#### [Короткая задача]
Выпишите все календарные годы, которые указаны цифрами в отрывке о письме Евгении Сталину.

#### [Текст для чтения]
####################

17 ноября Евгения написала Сталину: «Умоляю Вас, товарищ Сталин, прочесть это письмо. Я все время не решалась Вам написать, но более нет сил. Меня лечат профессора, но какой толк из этого, если меня сжигает мысль о Вашем недоверии ко мне. Клянусь Вам моей старухой матерью, которую я люблю, Наташей, всем самым дорогим мне и близким, что я до последних двух лет ни с одним врагом народа, которых я встречала, никогда ни одного слова о политике не произносила, а в последние 2 года, как все честные советские люди ругала всю эту мерзостную банду, а они поддакивали. Что касается моей жизни у Аркусов (речь идет о заместителе председателя правления Госбанка СССР Григории Моисеевиче Аркусе, собутыльнике Ежова, и его жене. Г.М. Аркус был расстрелян 4 сентября 1936 года как троцкист и реабилитирован в 1958 году. Сталин указывал на связь Евгении с Аркусами и порекомендовал ему развестись с ней. – Б.С.) это было в 1927 г.), то я вспомнила нескольких человек, которые могут подтвердить, что я жила у них недели полторы, а потом поехала в пансион. Если бы они мне понравились, я бы не уехала от них. Факт тот, что я, узнав, что жену Аркуса (бывш.) посылают за границу на работу, помня впечатление, произведенное на меня, сказала Николаю Ивановичу об этом, он проверил эти факты и распорядился отнять у нее заграничный паспорт.

####################

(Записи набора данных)
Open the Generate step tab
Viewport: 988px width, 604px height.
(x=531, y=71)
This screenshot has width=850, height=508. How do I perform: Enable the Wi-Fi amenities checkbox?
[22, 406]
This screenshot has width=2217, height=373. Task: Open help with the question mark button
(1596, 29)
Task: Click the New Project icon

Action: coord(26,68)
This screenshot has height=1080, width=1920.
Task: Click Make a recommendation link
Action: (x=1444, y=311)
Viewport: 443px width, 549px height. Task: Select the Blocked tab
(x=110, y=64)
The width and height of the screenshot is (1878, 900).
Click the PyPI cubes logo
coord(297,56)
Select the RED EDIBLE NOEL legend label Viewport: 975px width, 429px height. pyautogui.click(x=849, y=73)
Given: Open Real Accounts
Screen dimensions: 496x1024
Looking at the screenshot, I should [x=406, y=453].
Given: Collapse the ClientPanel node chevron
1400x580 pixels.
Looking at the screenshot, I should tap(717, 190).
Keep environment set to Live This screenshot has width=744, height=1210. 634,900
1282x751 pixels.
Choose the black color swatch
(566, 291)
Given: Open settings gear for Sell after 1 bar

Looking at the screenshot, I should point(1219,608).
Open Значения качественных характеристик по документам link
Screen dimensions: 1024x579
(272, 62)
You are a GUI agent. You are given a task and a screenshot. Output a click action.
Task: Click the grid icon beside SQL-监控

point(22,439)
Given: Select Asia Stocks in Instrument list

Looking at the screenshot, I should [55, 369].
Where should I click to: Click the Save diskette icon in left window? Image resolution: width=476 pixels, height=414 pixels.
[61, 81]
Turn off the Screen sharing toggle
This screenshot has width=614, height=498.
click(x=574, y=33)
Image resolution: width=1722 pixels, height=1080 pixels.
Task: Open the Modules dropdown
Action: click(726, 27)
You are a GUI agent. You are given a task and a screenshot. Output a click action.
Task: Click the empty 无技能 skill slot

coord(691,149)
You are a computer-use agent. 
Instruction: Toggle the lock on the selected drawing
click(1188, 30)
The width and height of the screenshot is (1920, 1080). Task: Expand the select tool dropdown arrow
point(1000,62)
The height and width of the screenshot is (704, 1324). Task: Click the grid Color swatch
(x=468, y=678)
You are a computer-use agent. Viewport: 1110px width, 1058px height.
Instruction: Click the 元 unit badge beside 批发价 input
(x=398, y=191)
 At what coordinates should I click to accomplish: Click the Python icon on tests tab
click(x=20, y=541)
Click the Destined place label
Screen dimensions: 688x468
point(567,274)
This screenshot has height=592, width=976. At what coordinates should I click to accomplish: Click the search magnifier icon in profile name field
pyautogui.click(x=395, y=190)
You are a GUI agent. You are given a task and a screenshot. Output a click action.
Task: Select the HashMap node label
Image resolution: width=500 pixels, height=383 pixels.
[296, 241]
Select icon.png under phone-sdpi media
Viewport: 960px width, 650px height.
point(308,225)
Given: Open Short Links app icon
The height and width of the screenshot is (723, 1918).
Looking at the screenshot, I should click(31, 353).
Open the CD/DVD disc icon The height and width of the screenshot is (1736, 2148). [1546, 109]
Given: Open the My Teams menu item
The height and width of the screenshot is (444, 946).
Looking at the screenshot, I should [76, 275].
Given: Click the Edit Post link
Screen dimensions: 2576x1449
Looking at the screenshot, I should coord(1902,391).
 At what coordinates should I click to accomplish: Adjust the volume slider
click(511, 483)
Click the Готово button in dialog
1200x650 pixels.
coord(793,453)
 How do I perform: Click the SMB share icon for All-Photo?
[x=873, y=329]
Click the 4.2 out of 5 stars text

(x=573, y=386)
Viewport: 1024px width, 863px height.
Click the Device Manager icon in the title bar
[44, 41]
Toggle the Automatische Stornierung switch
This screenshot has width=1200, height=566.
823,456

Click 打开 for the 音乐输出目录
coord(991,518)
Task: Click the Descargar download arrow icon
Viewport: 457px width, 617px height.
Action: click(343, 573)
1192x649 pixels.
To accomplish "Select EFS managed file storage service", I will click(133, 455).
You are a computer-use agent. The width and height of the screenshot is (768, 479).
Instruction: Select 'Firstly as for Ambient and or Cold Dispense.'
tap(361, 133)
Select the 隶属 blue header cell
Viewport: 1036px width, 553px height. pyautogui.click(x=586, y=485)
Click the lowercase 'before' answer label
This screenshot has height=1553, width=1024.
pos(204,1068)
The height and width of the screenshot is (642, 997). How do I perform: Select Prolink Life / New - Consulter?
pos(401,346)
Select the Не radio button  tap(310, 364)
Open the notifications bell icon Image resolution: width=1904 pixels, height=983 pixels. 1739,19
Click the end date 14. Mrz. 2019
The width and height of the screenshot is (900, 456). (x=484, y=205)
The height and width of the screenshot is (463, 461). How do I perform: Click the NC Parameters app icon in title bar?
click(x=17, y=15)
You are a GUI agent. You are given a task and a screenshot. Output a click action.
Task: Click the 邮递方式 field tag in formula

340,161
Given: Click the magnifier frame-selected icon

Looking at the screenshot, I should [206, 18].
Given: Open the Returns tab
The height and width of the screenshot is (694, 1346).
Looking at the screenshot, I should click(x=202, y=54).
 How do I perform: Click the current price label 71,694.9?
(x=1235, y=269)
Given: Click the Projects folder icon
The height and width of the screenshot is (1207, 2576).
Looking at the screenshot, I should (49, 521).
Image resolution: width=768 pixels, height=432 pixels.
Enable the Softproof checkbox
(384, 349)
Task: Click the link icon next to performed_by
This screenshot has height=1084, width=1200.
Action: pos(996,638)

####################

#### [Правильный ответ]
1936, 1958, 1927